Records from a data source
########

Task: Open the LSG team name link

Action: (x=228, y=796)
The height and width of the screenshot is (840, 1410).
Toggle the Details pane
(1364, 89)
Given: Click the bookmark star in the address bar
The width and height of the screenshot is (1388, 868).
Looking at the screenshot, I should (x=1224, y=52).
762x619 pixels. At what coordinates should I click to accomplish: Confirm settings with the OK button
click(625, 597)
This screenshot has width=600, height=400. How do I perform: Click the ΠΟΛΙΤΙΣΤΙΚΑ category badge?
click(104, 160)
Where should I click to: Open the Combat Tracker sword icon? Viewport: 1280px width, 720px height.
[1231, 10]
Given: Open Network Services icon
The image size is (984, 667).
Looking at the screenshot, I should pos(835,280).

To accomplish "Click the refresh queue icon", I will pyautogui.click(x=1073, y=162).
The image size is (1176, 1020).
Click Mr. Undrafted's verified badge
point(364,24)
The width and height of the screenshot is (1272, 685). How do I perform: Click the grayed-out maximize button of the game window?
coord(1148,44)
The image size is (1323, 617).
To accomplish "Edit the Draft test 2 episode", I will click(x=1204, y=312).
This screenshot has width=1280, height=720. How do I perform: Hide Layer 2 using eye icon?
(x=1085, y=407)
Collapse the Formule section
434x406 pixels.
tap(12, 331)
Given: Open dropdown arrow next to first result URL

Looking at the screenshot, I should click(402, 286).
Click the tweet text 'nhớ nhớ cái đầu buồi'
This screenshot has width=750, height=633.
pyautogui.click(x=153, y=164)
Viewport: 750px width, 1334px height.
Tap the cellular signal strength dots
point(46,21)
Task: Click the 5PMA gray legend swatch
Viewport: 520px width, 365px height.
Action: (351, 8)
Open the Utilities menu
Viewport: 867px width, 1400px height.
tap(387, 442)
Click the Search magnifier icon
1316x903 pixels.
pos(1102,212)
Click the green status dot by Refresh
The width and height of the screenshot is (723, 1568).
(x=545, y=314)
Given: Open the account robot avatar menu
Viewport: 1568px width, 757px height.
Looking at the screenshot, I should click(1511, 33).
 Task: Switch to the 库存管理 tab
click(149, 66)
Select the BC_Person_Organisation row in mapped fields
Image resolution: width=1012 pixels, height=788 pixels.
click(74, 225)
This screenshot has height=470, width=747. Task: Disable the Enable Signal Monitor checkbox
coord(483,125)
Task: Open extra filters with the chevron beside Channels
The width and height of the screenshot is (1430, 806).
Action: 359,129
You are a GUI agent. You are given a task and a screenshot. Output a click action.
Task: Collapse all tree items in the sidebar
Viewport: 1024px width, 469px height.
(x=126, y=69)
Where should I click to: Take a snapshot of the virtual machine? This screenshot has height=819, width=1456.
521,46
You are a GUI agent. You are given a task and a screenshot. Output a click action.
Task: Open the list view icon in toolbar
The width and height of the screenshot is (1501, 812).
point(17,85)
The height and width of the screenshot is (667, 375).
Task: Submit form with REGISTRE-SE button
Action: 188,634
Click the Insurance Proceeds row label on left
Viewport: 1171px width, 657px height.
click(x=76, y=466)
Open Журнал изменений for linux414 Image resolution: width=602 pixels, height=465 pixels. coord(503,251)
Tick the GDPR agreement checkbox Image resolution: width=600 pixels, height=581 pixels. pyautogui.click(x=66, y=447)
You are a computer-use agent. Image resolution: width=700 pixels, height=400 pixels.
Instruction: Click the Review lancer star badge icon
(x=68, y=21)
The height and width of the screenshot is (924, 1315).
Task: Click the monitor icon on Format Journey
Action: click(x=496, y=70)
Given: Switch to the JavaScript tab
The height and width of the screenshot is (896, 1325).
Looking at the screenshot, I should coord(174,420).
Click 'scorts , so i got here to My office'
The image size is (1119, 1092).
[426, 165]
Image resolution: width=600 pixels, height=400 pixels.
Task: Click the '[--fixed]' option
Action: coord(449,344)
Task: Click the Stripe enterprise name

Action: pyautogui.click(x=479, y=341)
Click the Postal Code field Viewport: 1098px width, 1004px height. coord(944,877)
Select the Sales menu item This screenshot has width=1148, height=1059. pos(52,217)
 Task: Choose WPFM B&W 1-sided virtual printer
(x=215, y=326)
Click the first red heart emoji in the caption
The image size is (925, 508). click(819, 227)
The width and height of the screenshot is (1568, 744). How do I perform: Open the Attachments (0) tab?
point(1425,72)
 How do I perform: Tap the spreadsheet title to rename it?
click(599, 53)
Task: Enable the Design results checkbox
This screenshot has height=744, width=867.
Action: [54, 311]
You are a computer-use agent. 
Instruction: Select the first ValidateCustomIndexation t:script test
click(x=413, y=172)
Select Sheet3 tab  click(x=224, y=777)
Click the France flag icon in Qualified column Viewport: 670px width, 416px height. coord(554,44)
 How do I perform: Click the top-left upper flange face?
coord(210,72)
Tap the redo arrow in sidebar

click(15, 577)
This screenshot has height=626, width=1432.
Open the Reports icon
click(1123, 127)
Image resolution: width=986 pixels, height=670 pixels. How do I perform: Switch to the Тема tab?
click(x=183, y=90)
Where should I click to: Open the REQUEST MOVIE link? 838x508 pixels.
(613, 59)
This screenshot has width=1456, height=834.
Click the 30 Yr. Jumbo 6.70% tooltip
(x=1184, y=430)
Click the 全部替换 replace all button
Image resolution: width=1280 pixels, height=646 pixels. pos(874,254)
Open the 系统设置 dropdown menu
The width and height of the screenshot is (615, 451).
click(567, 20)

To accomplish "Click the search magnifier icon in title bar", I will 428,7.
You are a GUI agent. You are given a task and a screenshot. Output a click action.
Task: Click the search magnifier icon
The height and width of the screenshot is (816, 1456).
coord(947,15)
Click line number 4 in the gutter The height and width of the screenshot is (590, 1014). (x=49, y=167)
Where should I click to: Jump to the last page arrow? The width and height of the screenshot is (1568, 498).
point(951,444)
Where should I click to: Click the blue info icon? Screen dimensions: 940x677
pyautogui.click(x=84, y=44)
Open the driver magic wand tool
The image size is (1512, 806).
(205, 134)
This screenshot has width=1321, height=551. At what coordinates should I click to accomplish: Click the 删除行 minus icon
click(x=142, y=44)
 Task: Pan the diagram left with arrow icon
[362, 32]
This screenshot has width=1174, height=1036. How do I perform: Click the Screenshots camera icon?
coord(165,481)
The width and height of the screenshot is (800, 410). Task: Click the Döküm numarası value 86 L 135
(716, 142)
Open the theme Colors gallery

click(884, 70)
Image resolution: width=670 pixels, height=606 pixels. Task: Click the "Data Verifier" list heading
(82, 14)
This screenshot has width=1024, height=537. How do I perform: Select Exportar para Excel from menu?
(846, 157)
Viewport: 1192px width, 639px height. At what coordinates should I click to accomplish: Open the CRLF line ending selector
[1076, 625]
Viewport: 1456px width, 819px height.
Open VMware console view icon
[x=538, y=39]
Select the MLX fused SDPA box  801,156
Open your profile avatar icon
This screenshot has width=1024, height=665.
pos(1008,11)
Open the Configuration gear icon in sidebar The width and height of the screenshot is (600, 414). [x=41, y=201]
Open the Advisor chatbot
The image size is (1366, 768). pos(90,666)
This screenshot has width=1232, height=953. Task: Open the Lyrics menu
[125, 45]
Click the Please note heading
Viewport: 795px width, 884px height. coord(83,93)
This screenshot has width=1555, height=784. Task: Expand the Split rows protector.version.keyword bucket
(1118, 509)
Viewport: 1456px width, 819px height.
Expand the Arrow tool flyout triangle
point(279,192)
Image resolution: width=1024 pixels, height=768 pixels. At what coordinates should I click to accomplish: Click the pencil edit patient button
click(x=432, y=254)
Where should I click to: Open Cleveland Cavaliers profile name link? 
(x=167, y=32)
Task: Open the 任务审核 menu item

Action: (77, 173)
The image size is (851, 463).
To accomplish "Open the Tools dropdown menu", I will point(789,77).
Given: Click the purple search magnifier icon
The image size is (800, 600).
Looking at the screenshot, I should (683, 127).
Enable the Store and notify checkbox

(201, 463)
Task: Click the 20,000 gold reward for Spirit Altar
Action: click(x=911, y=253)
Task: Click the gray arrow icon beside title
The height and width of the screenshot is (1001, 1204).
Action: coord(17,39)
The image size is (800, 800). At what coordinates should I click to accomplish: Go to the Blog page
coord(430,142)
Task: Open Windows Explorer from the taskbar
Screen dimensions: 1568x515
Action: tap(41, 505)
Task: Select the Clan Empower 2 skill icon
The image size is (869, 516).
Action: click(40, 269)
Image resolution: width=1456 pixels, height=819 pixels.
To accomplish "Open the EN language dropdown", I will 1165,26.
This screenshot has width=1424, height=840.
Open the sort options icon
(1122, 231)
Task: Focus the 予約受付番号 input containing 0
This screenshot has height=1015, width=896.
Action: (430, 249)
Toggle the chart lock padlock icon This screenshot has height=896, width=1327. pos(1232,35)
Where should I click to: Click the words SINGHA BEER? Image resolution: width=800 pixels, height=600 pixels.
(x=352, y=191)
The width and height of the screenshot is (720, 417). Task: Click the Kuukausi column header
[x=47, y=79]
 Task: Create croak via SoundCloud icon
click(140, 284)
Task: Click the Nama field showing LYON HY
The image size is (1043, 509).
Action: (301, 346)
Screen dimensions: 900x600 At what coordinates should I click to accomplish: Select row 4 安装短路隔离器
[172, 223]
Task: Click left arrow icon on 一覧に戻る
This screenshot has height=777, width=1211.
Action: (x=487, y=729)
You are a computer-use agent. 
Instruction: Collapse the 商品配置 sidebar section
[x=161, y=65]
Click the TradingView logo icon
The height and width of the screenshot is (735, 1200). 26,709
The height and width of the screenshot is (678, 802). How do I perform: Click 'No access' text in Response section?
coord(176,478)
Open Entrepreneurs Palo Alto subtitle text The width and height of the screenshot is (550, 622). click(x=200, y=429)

########

» Exercise instructions: Can you reproduce the lines of the listing verbatim, beginning with the line containing "Where should I click to: Open the REQUEST" and ending with the line containing "Select the MLX"?

» Written answer:
Where should I click to: Open the REQUEST MOVIE link? 838x508 pixels.
(613, 59)
This screenshot has width=1456, height=834.
Click the 30 Yr. Jumbo 6.70% tooltip
(x=1184, y=430)
Click the 全部替换 replace all button
Image resolution: width=1280 pixels, height=646 pixels. pos(874,254)
Open the 系统设置 dropdown menu
The width and height of the screenshot is (615, 451).
click(567, 20)

To accomplish "Click the search magnifier icon in title bar", I will 428,7.
You are a GUI agent. You are given a task and a screenshot. Output a click action.
Task: Click the search magnifier icon
The height and width of the screenshot is (816, 1456).
coord(947,15)
Click line number 4 in the gutter The height and width of the screenshot is (590, 1014). (x=49, y=167)
Where should I click to: Jump to the last page arrow? The width and height of the screenshot is (1568, 498).
point(951,444)
Where should I click to: Click the blue info icon? Screen dimensions: 940x677
pyautogui.click(x=84, y=44)
Open the driver magic wand tool
The image size is (1512, 806).
(205, 134)
This screenshot has width=1321, height=551. At what coordinates should I click to accomplish: Click the 删除行 minus icon
click(x=142, y=44)
 Task: Pan the diagram left with arrow icon
[362, 32]
This screenshot has width=1174, height=1036. How do I perform: Click the Screenshots camera icon?
coord(165,481)
The width and height of the screenshot is (800, 410). Task: Click the Döküm numarası value 86 L 135
(716, 142)
Open the theme Colors gallery

click(884, 70)
Image resolution: width=670 pixels, height=606 pixels. Task: Click the "Data Verifier" list heading
(82, 14)
This screenshot has width=1024, height=537. How do I perform: Select Exportar para Excel from menu?
(846, 157)
Viewport: 1192px width, 639px height. At what coordinates should I click to accomplish: Open the CRLF line ending selector
[1076, 625]
Viewport: 1456px width, 819px height.
Open VMware console view icon
[x=538, y=39]
Select the MLX fused SDPA box  801,156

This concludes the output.